If Luke is the most “gentile” Gospel, is it also “anti-Jewish”?

In my earlier post on “The Gospel of Luke in a Nutshell,” I argued that Luke, more than the other Gospels, went out of its way to portray Jesus as a great prophet (like Samuel, like Elijah, etc.).  In part, in Luke’s understanding, that is why Jesus had to die.  The Jewish people, in his view, always reject their own prophets sent from God.  Jesus was the last of the great prophets.  He too had to be rejected and killed at the hands of the Jewish people (see Luke 13:33-35).

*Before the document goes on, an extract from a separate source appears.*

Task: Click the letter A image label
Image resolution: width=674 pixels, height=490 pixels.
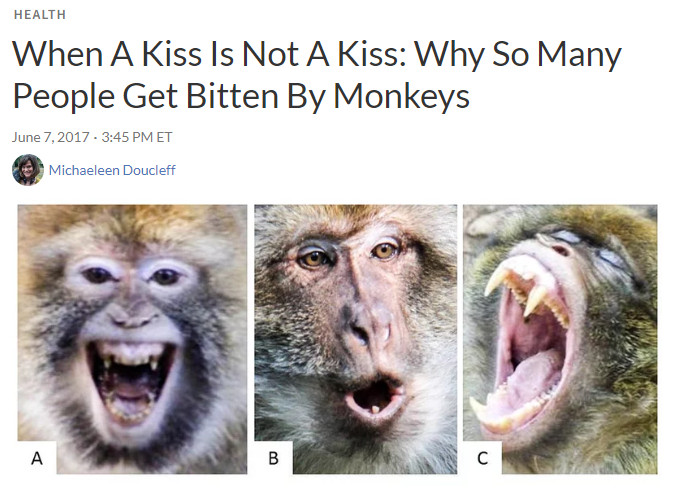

Some scholars have argued that because of this denigration of the Jewish people for always rejecting the prophets and Jesus, Luke is probably to be seen as an “anti-Jewish” Gospel.  In my judgment there is a lot to be said for this view.  The only Jews that the Gospel appears to approve of are the ones who recognize Jesus as a great prophet and son of God (his mother, Symeon and Anna, John the Baptist, his own disciples, etc.).  The other Jews seemed to be lumped together as those who reject God’s messengers.  It is true that Luke is not as forthright in his rejection of “the Jews” as Matthew is (who has “the entire crowd” of Jews at Jesus’ trial cry out responsibility for his death:  “His blood be upon us and our children” Matt. 27:25) or as John, who, most remarkably of all, claims that the Jews are not the children of God but the children of the devil (John 8).  But still, the anti-Jewish element is strong in Luke, both in his Gospel and the book of Acts.